The Welsh Government has come under pressure to scrap the staircase tax as it continues to allow implementation of the Supreme Court decision in the Mazars case.
Real estate advisor, Altus Group, welcomed publication of a bill on 28th March to overturn the Mazars decision by reforming rating of contiguous properties in common occupation, but regretted both the lack of a mechanism for backdated appeals and the failure of the Welsh Government to state its position with regard to the proposed new legislation, which currently applies only to England.
The Office for Budget Responsibility has estimated that reversing the Mazars decision will save firms £200 million over the next 5 years, but business rates in Wales are devolved and it is understood by Altus Group that the Valuation Office Agency will carry on implementing the Mazars ruling until the issue is addressed by the Welsh Government.
Alex Probyn, president of UK business rates at real estate advisor Altus Group, said: “The position in England is unequivocal and the Government is committed to returning firms to the tax position they were in before the court ruling.
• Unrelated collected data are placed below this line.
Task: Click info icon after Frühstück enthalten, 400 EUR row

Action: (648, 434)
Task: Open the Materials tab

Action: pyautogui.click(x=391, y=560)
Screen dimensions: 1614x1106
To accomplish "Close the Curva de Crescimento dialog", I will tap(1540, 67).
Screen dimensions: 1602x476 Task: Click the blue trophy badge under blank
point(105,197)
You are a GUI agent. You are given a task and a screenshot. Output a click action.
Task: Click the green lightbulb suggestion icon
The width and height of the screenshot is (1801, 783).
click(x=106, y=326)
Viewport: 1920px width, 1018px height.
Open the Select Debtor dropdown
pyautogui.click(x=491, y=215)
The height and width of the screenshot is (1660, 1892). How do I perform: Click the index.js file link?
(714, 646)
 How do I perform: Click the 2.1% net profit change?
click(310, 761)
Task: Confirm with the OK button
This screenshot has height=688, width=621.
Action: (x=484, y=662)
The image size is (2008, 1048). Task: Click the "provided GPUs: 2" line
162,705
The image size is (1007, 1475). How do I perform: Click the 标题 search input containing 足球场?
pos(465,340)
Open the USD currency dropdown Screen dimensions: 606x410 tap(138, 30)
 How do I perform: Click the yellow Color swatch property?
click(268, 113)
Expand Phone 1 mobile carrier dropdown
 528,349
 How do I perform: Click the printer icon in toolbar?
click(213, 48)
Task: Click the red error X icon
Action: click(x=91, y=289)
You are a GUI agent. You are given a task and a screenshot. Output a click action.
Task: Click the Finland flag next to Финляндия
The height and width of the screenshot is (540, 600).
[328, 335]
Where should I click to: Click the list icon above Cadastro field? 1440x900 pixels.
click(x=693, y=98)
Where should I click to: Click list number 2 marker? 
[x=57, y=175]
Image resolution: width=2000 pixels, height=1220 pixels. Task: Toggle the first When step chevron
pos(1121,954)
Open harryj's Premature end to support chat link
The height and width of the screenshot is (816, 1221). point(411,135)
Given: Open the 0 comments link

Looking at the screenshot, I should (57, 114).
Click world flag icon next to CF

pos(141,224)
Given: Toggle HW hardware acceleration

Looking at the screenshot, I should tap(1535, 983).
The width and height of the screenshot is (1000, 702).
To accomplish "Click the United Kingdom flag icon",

I would urge the Welsh Government to clarify their intent and follow suit or it would create a perverse and unfair situation for those firms in Wales who could potentially face backdated bills going back seven years.”
The so-called staircase tax resulted from a Supreme Court ruling in the Mazars case that requires all separate units in a shared building to receive individual business rates bills. Due to a number of well-established valuation principles, this has the effect of substantially increasing bills.
Subject to Parliamentary approval of the bill, those businesses that have been directly impacted by the Supreme Court judgement will be able to ask the VOA to recalculate valuations based on previous practice. A business can then have its bill recalculated, if it chooses, and backdated. This includes those firms that lost small business rate relief. The mechanism for having bills recalculated remains unclear, since appeals against the 2010 rating list are now closed.